Search code examples
pythonnumpyscikit-learnvectorizationcosine-similarity

Compute all cosine similarities in a matrix


Say I have a matrix mat an 100 x 200 array.

My question is twofold:

  1. How can I compute the cosine similarity of the first row against all the other rows? I tried using sklearn's cosine_similarity function but passing in a 100 x 200 matrix gives me a 100 x 100 array (instead of a 100 x 1 array).

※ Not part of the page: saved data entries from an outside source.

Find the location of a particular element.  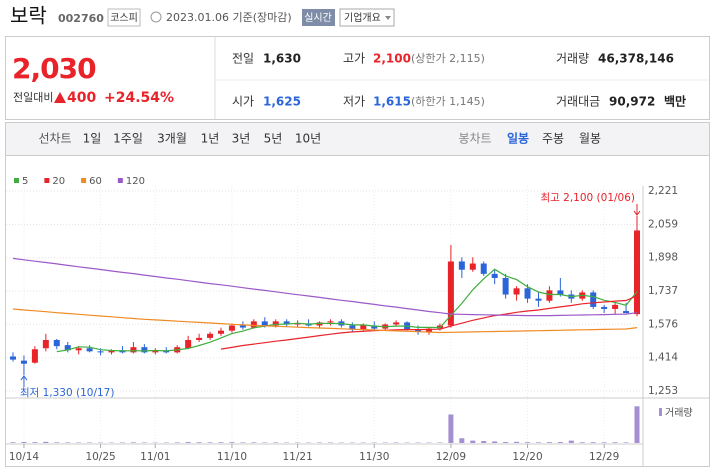

field-value: 46,378,146 is located at coordinates (636, 59).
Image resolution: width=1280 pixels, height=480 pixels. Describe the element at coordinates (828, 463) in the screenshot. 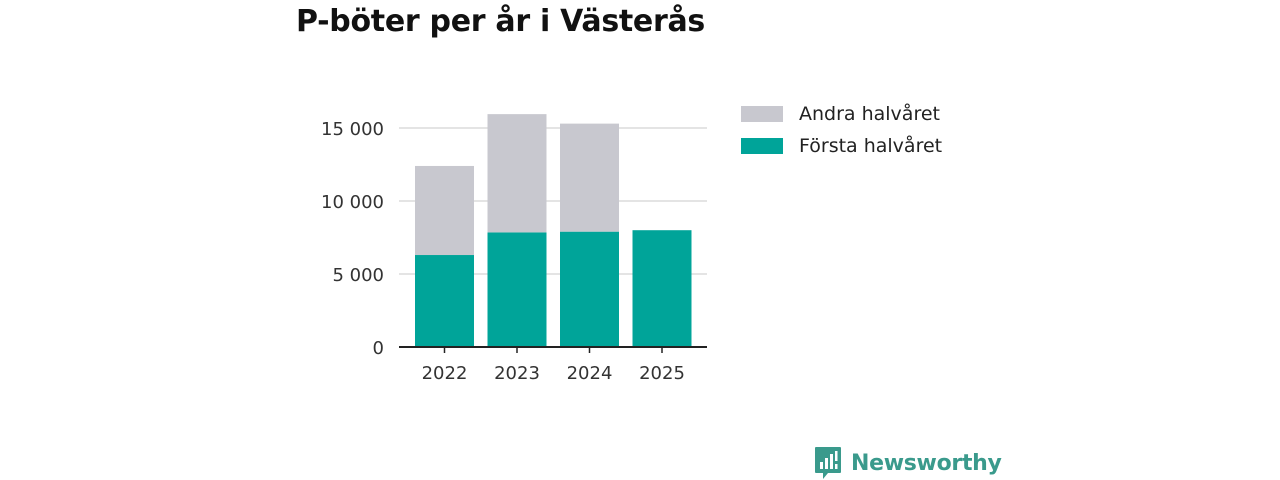

I see `newsworthy-logo-icon` at that location.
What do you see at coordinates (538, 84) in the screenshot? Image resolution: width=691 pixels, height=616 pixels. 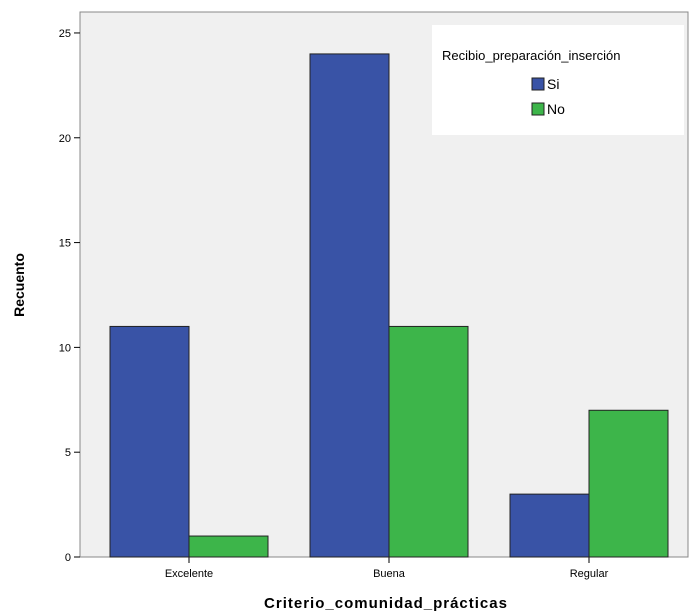 I see `legend-swatch-si` at bounding box center [538, 84].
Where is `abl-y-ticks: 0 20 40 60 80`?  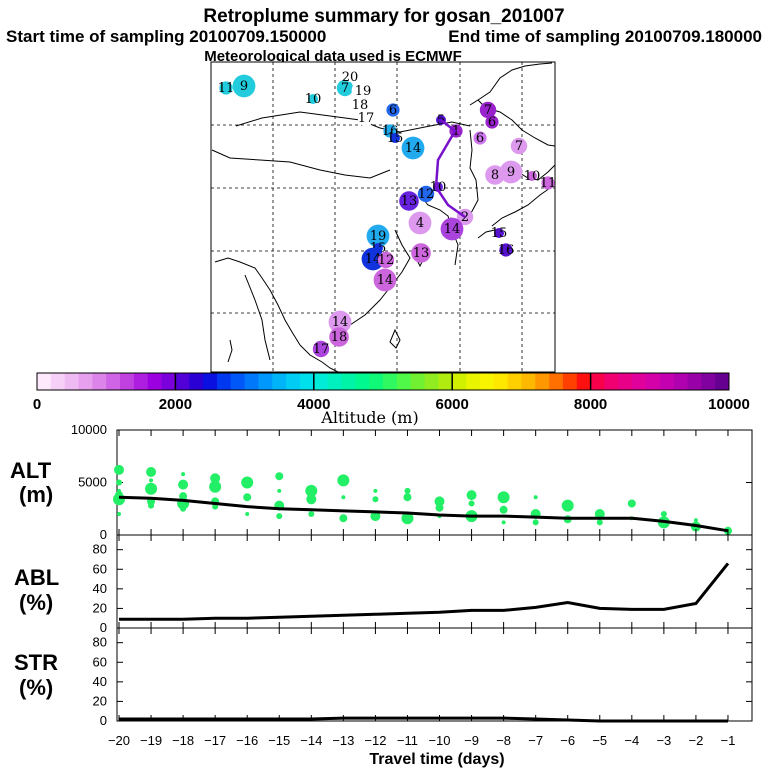 abl-y-ticks: 0 20 40 60 80 is located at coordinates (422, 588).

  2. If I wanted to compute the cosine similarities of all the rows against the others, say compute all 100 C 2 = 4950 different combinations of all the rows, would it be fastest not to use something like sklearn but actually store the norms of each of the rows by np.linalg.norm and then compute each similarity by cos_sim = dot(a, b)/(norm(a)*norm(b))?


Solution

  • 1- try:

    cosines = (numpy.inner(mat[0], mat) / (numpy.linalg.norm(mat[0]) * numpy.linalg.norm(mat, axis=1)))
    

    2- you can check the previous code to do similar thing knowing that

    numpy.linalg.norm(mat, axis=1)
    

    computing the norms of all vectors and then you multiply by the current one for each step. also

    numpy.inner(mat, mat)
    

    will give you a symmetric matrix of the matrix inner product.